▸ **Prompt**
Could you set down exactly the lines of the data below, starting at the one that holds "Acide Hyaluronique (126, 1358)" and ending at the one that holds "Paramétrage des cookies (97, 2470)", both included, and only those?

▸ **Data supplied**
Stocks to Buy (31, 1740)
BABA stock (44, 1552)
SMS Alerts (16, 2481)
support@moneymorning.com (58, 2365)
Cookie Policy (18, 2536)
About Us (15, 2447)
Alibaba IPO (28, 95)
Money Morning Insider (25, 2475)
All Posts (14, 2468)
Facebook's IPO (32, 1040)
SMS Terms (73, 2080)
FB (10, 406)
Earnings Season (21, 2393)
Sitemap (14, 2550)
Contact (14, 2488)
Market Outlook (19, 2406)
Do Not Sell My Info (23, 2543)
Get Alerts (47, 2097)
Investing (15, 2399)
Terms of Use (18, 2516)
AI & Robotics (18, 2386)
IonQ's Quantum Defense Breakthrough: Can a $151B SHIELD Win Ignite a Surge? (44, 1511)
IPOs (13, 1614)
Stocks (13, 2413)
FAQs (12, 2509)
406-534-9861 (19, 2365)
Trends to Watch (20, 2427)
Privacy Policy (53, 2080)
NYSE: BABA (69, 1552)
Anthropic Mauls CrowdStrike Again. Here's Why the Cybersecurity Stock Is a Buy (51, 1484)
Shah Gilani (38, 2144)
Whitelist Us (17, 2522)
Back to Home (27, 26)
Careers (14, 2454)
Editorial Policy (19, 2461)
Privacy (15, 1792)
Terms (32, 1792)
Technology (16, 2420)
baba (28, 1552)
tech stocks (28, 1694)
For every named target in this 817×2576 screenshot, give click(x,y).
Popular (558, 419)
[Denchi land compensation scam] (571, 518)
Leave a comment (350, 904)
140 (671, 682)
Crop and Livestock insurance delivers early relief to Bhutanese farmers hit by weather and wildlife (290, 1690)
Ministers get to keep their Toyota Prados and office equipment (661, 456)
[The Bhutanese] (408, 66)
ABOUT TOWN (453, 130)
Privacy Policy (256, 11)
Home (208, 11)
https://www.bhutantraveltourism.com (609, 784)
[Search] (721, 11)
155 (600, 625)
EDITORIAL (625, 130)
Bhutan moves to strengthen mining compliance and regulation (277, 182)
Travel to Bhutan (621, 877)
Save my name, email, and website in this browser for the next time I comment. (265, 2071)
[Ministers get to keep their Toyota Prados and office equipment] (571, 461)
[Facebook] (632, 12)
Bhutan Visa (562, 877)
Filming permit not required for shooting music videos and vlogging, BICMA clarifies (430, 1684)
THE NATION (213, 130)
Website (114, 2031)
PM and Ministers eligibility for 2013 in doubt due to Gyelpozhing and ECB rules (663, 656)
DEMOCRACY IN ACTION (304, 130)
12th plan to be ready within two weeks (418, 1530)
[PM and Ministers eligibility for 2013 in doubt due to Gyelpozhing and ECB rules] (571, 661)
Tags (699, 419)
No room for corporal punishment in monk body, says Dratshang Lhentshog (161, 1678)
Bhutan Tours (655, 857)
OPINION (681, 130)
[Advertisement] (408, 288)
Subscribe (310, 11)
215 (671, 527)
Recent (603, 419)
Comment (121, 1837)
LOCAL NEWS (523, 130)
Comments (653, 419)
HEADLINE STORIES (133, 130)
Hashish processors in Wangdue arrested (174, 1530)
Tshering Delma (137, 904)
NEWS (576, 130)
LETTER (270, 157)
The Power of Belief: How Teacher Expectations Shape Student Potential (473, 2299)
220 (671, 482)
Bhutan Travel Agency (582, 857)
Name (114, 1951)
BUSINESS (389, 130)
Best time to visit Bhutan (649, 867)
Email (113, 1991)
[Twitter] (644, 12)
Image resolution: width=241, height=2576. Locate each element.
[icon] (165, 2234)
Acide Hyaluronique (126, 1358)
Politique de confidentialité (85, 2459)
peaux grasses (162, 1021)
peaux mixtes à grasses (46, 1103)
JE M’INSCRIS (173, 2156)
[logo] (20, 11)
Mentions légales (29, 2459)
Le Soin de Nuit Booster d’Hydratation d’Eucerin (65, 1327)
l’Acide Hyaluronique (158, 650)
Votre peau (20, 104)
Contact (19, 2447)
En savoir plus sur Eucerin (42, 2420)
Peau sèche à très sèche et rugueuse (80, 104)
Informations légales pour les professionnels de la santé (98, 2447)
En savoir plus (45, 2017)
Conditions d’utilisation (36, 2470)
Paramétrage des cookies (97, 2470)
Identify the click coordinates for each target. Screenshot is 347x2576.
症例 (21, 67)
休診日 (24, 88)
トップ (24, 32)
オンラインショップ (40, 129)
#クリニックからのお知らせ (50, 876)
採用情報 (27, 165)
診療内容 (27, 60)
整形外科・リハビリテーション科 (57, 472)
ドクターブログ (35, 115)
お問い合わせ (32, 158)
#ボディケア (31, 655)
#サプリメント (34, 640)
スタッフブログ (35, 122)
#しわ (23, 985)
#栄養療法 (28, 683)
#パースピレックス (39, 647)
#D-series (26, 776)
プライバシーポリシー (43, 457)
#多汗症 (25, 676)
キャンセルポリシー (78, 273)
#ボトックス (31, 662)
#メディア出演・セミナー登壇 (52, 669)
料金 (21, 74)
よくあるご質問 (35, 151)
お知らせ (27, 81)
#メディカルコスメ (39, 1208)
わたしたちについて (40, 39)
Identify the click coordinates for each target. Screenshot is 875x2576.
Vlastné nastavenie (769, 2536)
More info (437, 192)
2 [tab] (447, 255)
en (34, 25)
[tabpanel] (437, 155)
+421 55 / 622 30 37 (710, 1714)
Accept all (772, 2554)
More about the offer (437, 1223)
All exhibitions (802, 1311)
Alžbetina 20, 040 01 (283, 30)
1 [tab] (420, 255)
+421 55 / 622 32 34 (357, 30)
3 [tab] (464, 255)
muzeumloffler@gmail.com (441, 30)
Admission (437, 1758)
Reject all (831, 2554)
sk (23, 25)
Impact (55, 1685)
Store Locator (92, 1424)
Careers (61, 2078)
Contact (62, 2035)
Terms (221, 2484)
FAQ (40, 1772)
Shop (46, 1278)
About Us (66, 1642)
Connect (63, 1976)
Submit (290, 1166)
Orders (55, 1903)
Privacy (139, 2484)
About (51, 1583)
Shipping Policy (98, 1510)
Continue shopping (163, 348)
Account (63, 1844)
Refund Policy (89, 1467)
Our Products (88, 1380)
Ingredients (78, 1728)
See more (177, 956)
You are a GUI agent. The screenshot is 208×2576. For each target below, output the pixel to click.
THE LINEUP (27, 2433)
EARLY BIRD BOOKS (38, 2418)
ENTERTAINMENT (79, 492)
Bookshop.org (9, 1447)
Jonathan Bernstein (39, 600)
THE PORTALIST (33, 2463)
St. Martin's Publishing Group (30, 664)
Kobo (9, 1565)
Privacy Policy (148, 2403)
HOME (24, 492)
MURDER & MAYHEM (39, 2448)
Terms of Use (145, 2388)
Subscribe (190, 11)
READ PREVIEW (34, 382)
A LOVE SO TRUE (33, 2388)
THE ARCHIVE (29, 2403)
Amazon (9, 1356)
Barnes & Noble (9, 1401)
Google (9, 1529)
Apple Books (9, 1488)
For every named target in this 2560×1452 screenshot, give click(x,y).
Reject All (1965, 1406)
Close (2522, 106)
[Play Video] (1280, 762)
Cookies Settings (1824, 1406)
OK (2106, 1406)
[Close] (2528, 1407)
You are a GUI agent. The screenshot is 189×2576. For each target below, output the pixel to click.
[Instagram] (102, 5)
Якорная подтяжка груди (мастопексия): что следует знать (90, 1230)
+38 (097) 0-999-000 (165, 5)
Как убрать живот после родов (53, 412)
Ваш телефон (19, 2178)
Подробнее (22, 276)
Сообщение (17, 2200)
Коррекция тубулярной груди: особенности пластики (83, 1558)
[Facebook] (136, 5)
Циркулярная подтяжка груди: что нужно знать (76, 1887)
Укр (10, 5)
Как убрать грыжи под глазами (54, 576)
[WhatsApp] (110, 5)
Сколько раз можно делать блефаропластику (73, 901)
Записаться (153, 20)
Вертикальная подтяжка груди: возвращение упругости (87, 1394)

▸ **Reply**
Acide Hyaluronique (126, 1358)
Politique de confidentialité (85, 2459)
peaux grasses (162, 1021)
peaux mixtes à grasses (46, 1103)
JE M’INSCRIS (173, 2156)
[logo] (20, 11)
Mentions légales (29, 2459)
Le Soin de Nuit Booster d’Hydratation d’Eucerin (65, 1327)
l’Acide Hyaluronique (158, 650)
Votre peau (20, 104)
Contact (19, 2447)
En savoir plus sur Eucerin (42, 2420)
Peau sèche à très sèche et rugueuse (80, 104)
Informations légales pour les professionnels de la santé (98, 2447)
En savoir plus (45, 2017)
Conditions d’utilisation (36, 2470)
Paramétrage des cookies (97, 2470)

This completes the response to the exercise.